弊社の校正部隊は大半が女性たち。当日版、週報、四季報、携帯サイト、インターネット関連と多種多様の原稿が彼女たちの前に山積みされるが、その多くはゲラが上がった段階でふたりひと組での読み合わせが行われる。つまり、ひとりがゲラを読み上げ、もうひとりが活字に目を通して原稿にミスがないか確認する校正作業が行われるのである。一方が声を出して○○を“金○”と音声で読み上げ、残る一方がゲラの“○玉”という文字を目で確認する。そのときふたりは業務に忠実に淡々と原稿を読み終えたのだろうか、それとも……。あれこれ考えること自体がセクハラなので怪しげな推理はここまでにするとして、いかにもヤツらしい原稿だなと思った。
水野隆弘、三重県出身39歳。当日版「この一頭・血統から推す」や増刊版「血統をよむ」のコラムを書きつつ、週報では「新馬血統評価」を担当。これ以外にも「海外競馬ニュース」その他の週報の原稿の編集もこなすオールラウンダーで、合同フリーハンデの競馬ブック代表ハンディキャッパーでもある。ここまで書いただけでも頭が痛くなりそうなのに、Eコースの採時も担当していて毎朝トレセンに出向いてもいるのだから、まさに八面六臂の活躍であり、その頑張りには頭が下がる。
感情の起伏が少ない落ち着いた雰囲気の持ち主である水野。例えるならば大学の研究室あたりが似合いそうな学者肌のタイプである。ところが、そんなヤツが時として意外な一面を見せるから面白い。入社して数年が経過した頃に、ある先輩と私と彼で酒を飲みに行った。

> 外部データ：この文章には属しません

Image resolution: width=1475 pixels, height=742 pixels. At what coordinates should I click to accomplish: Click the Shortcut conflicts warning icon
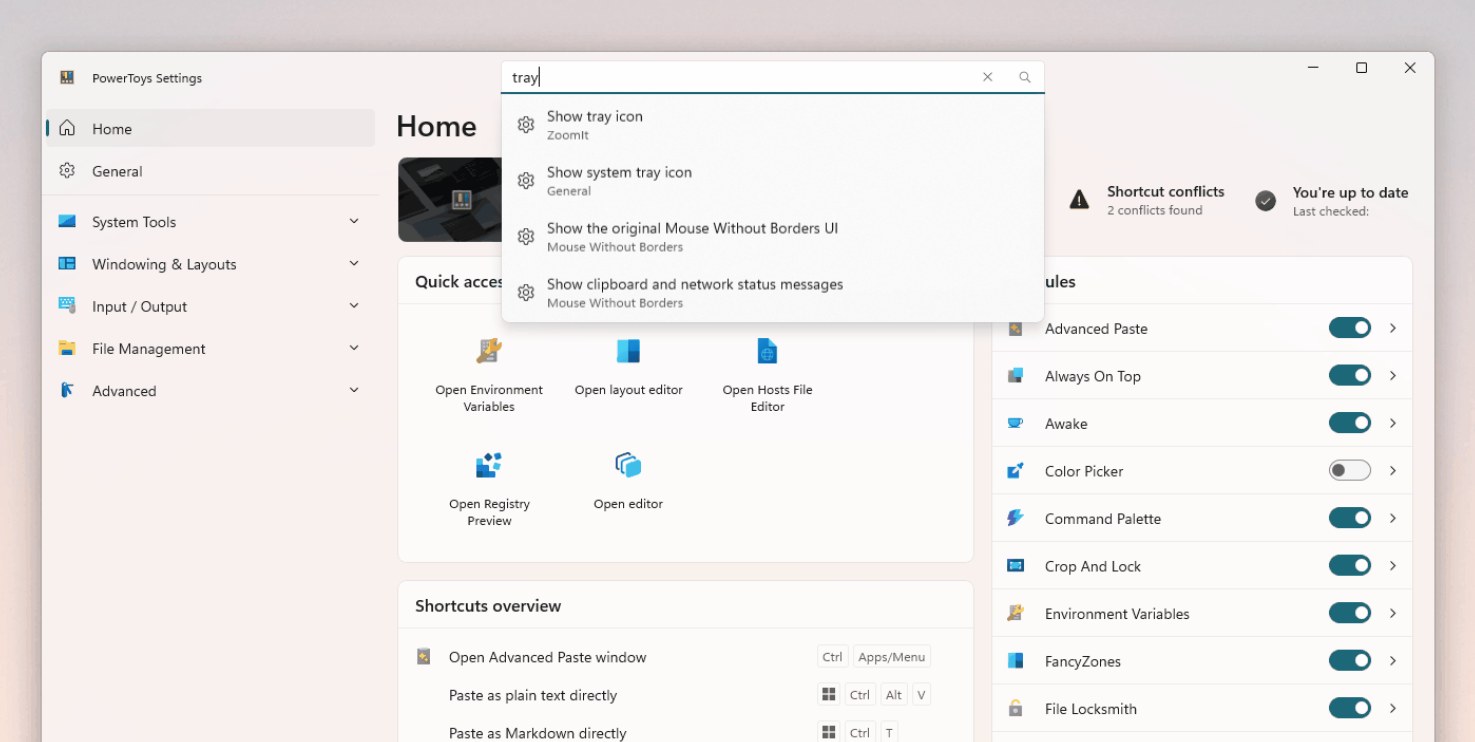click(1079, 200)
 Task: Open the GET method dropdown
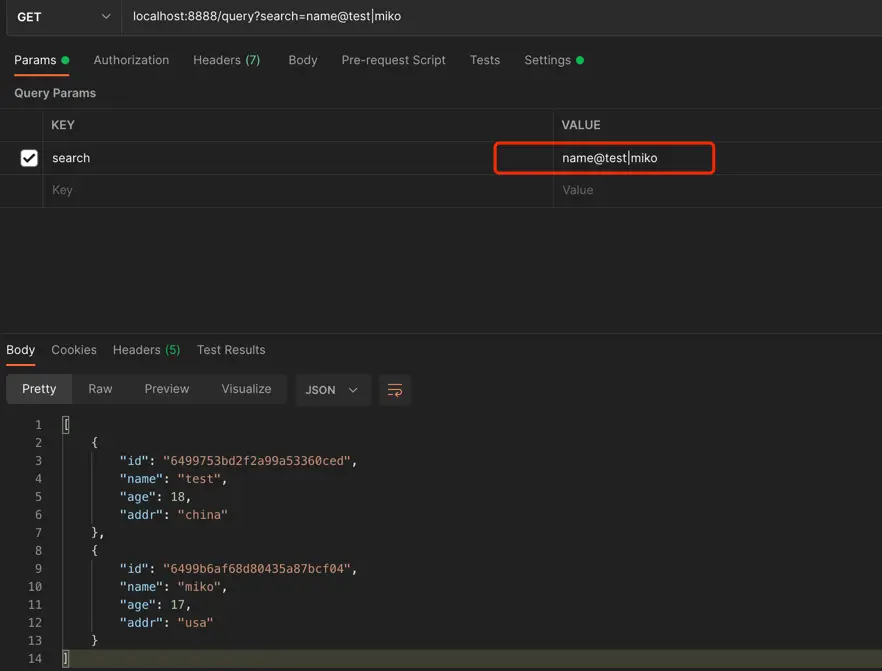coord(62,17)
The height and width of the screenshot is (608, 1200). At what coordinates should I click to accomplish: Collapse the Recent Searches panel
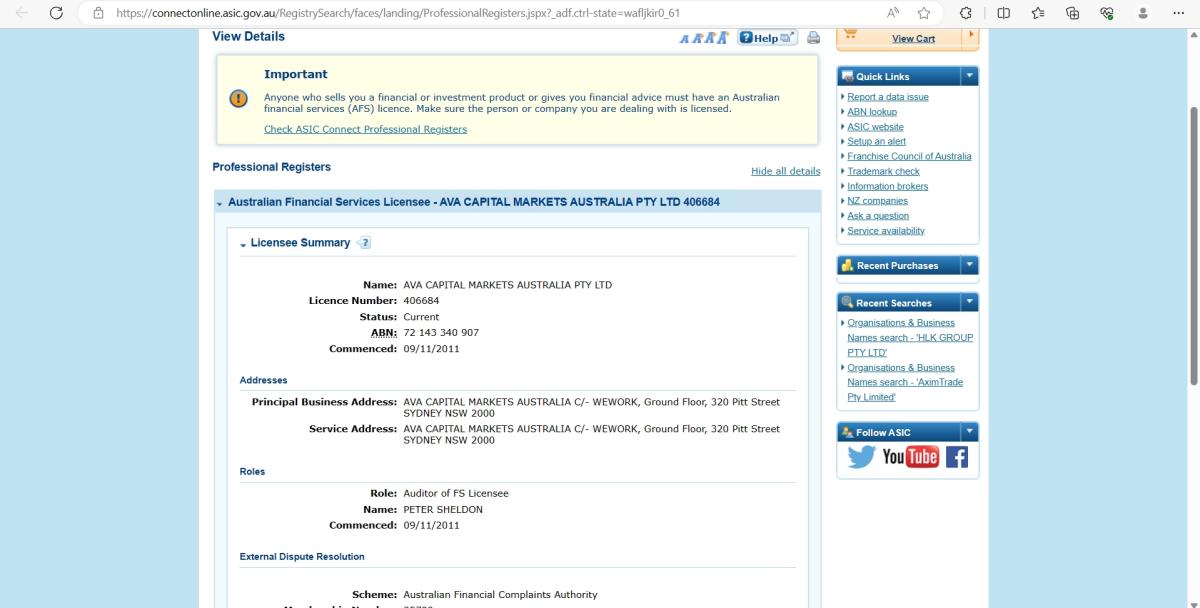[968, 302]
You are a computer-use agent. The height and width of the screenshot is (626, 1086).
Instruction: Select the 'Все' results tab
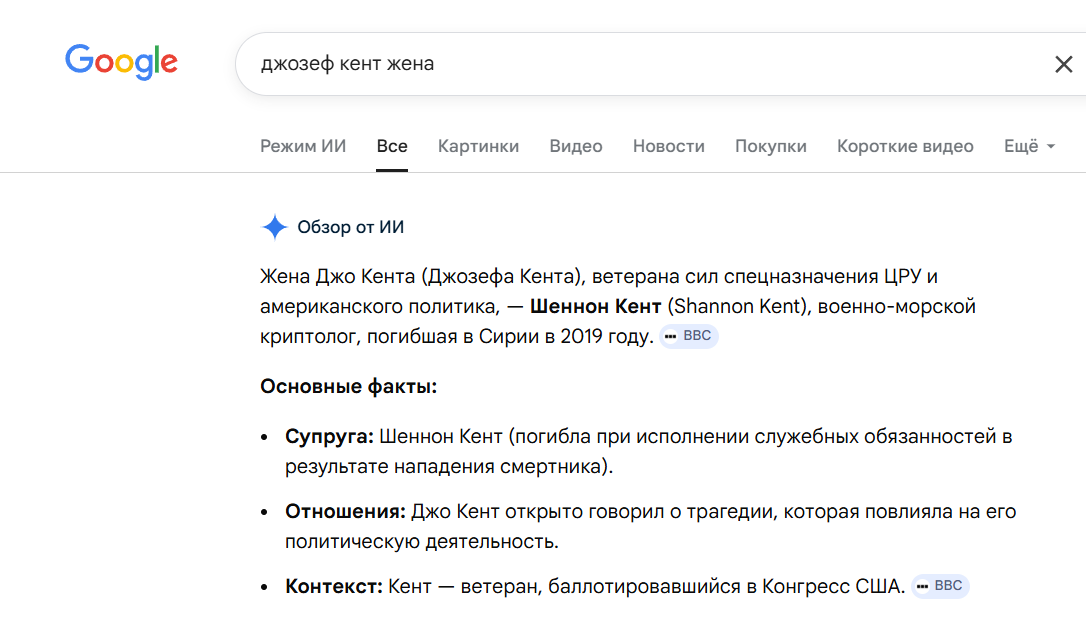(392, 146)
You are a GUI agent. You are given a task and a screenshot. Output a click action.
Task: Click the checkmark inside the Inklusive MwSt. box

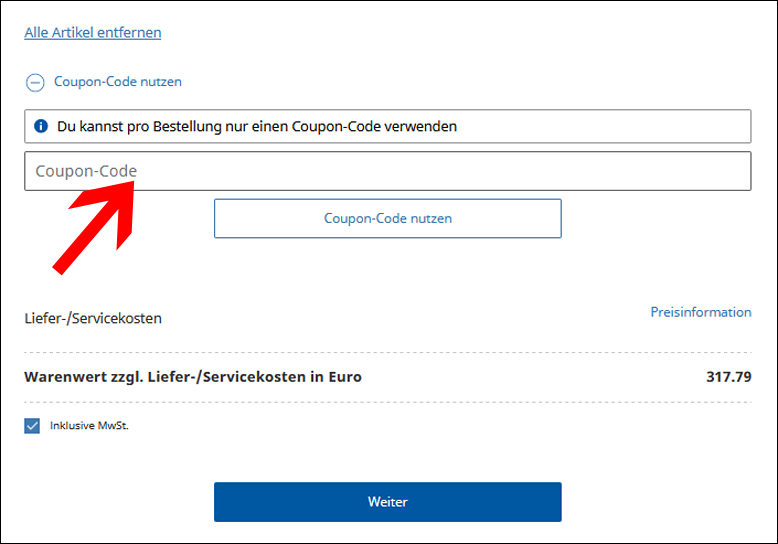click(x=32, y=426)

途中からカラオケ大会になったのだが、そのときに彼が歌ったのは、な、なんと『セーラー服と機関銃』。当時は超人気アイドルとして活躍していた薬師丸ひろ子の主演映画の主題歌だったのだ。それも、真面目にして淡々とした表情で最後まで歌い切るのだから、見守る我々はもう抱腹絶倒。その選曲の妙に思わず落涙した。堅物に見える彼だが意外にも周囲を笑わせるのが好きな人間でもあるのだ。

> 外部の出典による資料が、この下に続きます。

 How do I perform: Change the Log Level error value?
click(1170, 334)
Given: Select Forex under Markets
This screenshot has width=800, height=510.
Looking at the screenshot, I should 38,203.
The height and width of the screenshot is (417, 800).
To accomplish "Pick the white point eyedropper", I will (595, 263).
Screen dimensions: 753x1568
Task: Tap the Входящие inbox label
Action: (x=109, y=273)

「あまり人間付き合いは得意じゃない方。机に向かって好きなことをコツコツやるのは全然苦になりません。どちらかというとオタクみたいなタイプです」
そう自己分析する水野だが、本人が好むと好まざるとにかかわらずその周囲には人が集まる。海外のセリに出かける調教師が資料片手にどの馬に注目すべきか相談にきたり、調教の合い間に自分が跨った馬の攻め時計を聞きにくる調教助手がいたり。長く付き合えば彼がどんな人間なのかそれぞれが理解しているのだ。かくいう私も競馬ファンからの難解な質問電話で返答に窮していたときに何度彼に助けてもらったことか。つまり、即答できないような質問攻勢に浮き足立っている私を見て、隣席の彼が関連の資料を手渡してくれたりメモで答えを走り書きしてくれたりするのだ。その優しさに感謝すると同時にジャンルを問わぬ彼の豊富な知識には驚かされてばかりいる。

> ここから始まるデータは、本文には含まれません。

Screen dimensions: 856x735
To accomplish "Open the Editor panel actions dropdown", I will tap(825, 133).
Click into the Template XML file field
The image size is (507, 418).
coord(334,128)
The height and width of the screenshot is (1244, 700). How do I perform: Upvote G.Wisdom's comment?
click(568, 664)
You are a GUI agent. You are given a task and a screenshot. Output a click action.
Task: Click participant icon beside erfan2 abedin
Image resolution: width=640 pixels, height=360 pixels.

隣同士の席に坐る人間としてひと言。最近は疲れが見え隠れしているぞ、水野。ひとりでなんでも全部背負おうとせず、無理なことは無理だとちゃんと自己主張しろよ。もうすぐ君も40歳、若くはないんだからな。それと、もうひと言。私個人は嫌いじゃないけど、“キ○タ○”みたいな直接的な表現はほどほどにした方がいいんじゃないか(笑)。